## EXERCICE A
Réécrivez les entrées à partir de la ligne qui contient « This screenshot has width=1173, height=771. » jusqu'à celle qui contient « pos(480,70) » incluse, en remplaçant « Where should I click to » par « Where do I click to » sans rien modifier d'autre.

## EXTRAIT CHOISI
········

Deux jours plus tard, je suis sorti du lit par un appel de mon capitaine à 6 h 30 du matin. J’étais nerveux, je me disais qu’il devait être arrivé quelque chose de grave pour qu’il m’appelle à cette heure-là. Il me dit : « Norm, va chercher le Journal de Montréal, tu vas comprendre ». Je fais ce qu’il me dit, je l’ouvre à la section des sports et je vois ça : une demi-page signée de la plume de Marc Lachapelle où Dave Morin annonce que le Laser retire les plaintes portées contre les Prédateurs afin de ne pas empêcher l’organisation de représenter le Québec à la Coupe Memorial. Je vous jure que je ne l’invente pas! Quand j’ai lu ça, j’ai complètement perdu la carte. Je me suis rendu à l’aréna et le mobilier de mon bureau a payé le prix.

Peu à peu, j’ai allumé sur bien des affaires. J’ai compris pourquoi on avait échangé Laraque à Granby en saison régulière. Tout était arrangé avec les Morissette. Je l’ai su après, mon équipe avait fait un pacte avec l’ennemi. J’ai parlé à Maurice Filion, qui m’a expliqué que comme les plaintes avaient été retirées, il n’était plus en droit de sévir. J’avais convoqué les joueurs, ils me demandaient tous ce qu’on allait faire. Je leur ai dit que les propriétaires pouvaient bien aller chez le diable. Les gars voulaient abandonner. Il a fallu que le proprio arrive avec 20 000$ en argent comptant, en cadeau aux joueurs, pour les convaincre de rester. Mais le reste de la série n’a été qu’une mascarade. Insultés, on avait tous lancé la serviette. On a perdu les trois matchs suivants 7-1, 6-0 et 10-1.

Encore aujourd’hui, j’ai deux jointures qui me rappellent la colère que j’ai piquée le matin où j’ai appris que les dés étaient pipés.

Russ Anber : quand l’égo s’en mêle

Début des années 2000, on est à Windsor en Ontario pour les Championnats canadiens. Un soir, je suis dans le coin de Jessy Thompson. Jessy est aujourd’hui l’un des meilleurs entraîneurs au Québec et dans son temps, c’était tout un boxeur. Il a disputé plus d’une centaine de combats sur la scène amateur, c’était un vrai étudiant du noble art. On monte sur le ring pour le combat et l’arbitre se dirige immédiatement vers nous. Sans nous saluer, sans un « bonjour », il me regarde et me dit : « I’m gonna be watching you! » Si tu me demandes quelle est la chose que je déteste le plus dans mon sport, et même dans la vie en général, c’est l‘intimidation gratuite. Et là, j’avais un vrai « bully » juste en face de moi. Rien de surprenant parce qu’à mon avis, il s’agit de la raison d’être de la plupart des officiels. Quand ils partent sur un « power trip », il n’y a rien à faire pour les arrêter.

········

Enregistrements du jeu de données:
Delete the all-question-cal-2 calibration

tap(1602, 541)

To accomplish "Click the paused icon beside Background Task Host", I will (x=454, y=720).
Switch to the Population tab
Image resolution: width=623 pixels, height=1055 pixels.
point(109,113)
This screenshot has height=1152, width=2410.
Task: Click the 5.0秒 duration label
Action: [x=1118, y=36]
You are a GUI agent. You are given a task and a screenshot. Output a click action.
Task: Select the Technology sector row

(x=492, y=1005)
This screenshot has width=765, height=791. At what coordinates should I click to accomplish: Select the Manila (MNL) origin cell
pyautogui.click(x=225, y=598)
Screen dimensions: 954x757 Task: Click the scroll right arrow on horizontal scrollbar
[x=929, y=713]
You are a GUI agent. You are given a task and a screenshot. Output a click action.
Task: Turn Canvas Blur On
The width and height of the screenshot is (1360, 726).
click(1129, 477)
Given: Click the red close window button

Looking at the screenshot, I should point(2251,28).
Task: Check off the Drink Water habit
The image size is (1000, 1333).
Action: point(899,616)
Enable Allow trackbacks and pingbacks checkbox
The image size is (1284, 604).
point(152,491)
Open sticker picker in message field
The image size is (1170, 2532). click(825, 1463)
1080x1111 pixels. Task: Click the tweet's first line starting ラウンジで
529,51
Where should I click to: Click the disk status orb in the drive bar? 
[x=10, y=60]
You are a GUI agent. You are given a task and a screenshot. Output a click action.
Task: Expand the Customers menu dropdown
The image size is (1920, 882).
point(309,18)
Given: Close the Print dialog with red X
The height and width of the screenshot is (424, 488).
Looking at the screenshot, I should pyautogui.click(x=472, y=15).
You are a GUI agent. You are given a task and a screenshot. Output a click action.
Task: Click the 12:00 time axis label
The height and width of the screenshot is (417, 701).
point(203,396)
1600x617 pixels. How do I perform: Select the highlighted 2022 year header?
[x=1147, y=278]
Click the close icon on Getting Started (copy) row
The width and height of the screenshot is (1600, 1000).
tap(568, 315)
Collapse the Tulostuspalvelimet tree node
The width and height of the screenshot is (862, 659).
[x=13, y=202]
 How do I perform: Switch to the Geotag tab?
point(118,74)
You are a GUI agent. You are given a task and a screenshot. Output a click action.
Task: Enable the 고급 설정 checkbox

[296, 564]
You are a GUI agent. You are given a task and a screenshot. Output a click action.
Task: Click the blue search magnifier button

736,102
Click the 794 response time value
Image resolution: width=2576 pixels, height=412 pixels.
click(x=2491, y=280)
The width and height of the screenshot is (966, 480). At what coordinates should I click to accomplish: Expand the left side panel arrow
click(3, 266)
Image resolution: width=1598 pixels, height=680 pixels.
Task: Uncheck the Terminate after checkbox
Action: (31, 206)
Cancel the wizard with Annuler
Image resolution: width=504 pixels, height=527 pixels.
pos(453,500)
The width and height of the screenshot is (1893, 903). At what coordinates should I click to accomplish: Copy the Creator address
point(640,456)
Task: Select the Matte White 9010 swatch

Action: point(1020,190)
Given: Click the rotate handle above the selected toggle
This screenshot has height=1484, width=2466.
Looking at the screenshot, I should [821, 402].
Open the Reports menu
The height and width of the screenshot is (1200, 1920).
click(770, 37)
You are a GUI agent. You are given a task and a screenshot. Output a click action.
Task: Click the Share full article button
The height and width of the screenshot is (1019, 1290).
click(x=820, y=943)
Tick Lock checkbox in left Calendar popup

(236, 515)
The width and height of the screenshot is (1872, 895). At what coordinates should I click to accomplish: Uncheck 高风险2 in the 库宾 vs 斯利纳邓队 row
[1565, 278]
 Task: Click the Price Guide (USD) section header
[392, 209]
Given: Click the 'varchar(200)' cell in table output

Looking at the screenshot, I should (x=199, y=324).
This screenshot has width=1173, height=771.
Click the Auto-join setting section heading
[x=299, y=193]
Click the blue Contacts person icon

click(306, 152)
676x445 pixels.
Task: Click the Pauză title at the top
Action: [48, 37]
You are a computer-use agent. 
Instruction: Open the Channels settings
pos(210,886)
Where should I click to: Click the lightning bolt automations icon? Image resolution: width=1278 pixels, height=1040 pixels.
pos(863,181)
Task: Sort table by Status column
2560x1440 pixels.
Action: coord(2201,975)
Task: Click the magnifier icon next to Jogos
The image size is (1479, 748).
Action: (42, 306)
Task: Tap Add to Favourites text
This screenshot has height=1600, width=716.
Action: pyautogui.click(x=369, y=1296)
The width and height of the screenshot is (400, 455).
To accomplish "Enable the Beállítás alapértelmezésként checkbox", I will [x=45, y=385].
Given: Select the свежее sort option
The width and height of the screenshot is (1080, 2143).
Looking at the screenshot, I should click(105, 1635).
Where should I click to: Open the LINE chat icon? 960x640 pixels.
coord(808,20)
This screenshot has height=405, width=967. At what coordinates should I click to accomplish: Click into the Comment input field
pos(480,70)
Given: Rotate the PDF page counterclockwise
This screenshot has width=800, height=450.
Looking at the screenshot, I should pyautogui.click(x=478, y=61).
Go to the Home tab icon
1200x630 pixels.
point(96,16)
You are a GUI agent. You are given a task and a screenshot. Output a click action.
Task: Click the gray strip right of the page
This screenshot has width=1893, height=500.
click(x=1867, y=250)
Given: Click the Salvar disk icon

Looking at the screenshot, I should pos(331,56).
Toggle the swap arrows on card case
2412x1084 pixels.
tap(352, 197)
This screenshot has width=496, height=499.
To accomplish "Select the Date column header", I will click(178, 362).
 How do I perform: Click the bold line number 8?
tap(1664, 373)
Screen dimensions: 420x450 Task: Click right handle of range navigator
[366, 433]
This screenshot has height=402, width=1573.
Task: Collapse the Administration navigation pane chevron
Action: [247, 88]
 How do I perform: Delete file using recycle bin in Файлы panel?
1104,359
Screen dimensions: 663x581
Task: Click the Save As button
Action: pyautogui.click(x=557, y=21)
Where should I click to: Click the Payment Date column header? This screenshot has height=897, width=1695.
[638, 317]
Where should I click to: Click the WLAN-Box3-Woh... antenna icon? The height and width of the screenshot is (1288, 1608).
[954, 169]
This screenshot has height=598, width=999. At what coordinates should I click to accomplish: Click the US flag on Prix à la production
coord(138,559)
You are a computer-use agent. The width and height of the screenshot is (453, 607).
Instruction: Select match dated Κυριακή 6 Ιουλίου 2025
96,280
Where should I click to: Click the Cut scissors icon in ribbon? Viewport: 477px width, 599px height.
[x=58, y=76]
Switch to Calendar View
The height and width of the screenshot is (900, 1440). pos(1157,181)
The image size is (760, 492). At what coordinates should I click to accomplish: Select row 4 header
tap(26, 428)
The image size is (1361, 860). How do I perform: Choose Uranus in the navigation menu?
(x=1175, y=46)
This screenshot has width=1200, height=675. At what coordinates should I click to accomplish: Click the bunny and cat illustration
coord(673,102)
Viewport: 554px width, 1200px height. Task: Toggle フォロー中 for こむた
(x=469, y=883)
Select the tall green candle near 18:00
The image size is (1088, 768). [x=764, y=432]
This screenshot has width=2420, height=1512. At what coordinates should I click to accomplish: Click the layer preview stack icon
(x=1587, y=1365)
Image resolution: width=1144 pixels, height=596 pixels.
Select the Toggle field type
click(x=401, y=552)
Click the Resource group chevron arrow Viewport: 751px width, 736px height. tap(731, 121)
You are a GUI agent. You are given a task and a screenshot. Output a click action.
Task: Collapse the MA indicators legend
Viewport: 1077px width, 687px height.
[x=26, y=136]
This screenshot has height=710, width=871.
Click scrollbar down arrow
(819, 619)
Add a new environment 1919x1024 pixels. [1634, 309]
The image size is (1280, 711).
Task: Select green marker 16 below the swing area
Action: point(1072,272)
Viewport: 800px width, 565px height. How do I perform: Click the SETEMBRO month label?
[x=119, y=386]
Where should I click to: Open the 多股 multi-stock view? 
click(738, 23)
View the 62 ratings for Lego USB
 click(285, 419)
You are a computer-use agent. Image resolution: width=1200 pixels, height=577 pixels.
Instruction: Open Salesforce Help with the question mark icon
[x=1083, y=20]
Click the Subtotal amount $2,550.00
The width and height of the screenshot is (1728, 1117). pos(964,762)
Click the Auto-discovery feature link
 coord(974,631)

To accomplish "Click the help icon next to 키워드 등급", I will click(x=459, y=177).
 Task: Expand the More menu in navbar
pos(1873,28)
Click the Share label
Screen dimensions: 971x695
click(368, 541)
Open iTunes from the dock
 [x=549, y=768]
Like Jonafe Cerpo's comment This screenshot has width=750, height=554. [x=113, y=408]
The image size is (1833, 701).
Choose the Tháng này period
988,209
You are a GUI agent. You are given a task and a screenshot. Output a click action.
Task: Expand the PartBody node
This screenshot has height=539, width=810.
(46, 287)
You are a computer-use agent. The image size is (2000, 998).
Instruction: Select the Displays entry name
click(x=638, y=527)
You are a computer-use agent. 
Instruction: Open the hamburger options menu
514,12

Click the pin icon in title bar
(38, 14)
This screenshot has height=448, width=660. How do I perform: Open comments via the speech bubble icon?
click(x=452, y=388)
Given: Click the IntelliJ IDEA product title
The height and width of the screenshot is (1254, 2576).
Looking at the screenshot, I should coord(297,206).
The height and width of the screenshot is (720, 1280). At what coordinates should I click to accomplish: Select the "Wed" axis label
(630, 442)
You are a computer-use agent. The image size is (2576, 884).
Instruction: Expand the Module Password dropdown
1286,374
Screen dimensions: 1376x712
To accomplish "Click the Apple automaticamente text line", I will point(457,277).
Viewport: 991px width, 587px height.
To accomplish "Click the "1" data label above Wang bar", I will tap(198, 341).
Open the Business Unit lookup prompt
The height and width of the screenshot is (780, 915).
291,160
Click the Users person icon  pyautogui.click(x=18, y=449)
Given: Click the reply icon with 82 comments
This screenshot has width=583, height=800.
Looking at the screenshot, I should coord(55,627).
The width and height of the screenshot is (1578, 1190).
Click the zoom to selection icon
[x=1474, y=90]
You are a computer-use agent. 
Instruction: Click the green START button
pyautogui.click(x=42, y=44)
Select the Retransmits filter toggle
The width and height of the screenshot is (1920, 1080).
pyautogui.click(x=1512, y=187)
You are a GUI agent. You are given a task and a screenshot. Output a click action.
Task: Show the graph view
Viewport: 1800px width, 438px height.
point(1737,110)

········

## EXERCICE B
Recopiez tel quel le passage de l'extrait qui débute aux mots « Peu à peu, j’ai » et se termine après « 6-0 et 10-1. ».

## RÉSULTAT OBTENU A
This screenshot has width=1173, height=771.
Click the Auto-join setting section heading
[x=299, y=193]
Click the blue Contacts person icon

click(306, 152)
676x445 pixels.
Task: Click the Pauză title at the top
Action: [48, 37]
You are a computer-use agent. 
Instruction: Open the Channels settings
pos(210,886)
Where do I click to: Click the lightning bolt automations icon? Image resolution: width=1278 pixels, height=1040 pixels.
pos(863,181)
Task: Sort table by Status column
2560x1440 pixels.
Action: coord(2201,975)
Task: Click the magnifier icon next to Jogos
The image size is (1479, 748).
Action: (42, 306)
Task: Tap Add to Favourites text
This screenshot has height=1600, width=716.
Action: pyautogui.click(x=369, y=1296)
The width and height of the screenshot is (400, 455).
To accomplish "Enable the Beállítás alapértelmezésként checkbox", I will [x=45, y=385].
Given: Select the свежее sort option
The width and height of the screenshot is (1080, 2143).
Looking at the screenshot, I should click(105, 1635).
Where do I click to: Open the LINE chat icon? 960x640 pixels.
coord(808,20)
This screenshot has height=405, width=967. At what coordinates should I click to accomplish: Click into the Comment input field
pos(480,70)

## RÉSULTAT OBTENU B
Peu à peu, j’ai allumé sur bien des affaires. J’ai compris pourquoi on avait échangé Laraque à Granby en saison régulière. Tout était arrangé avec les Morissette. Je l’ai su après, mon équipe avait fait un pacte avec l’ennemi. J’ai parlé à Maurice Filion, qui m’a expliqué que comme les plaintes avaient été retirées, il n’était plus en droit de sévir. J’avais convoqué les joueurs, ils me demandaient tous ce qu’on allait faire. Je leur ai dit que les propriétaires pouvaient bien aller chez le diable. Les gars voulaient abandonner. Il a fallu que le proprio arrive avec 20 000$ en argent comptant, en cadeau aux joueurs, pour les convaincre de rester. Mais le reste de la série n’a été qu’une mascarade. Insultés, on avait tous lancé la serviette. On a perdu les trois matchs suivants 7-1, 6-0 et 10-1.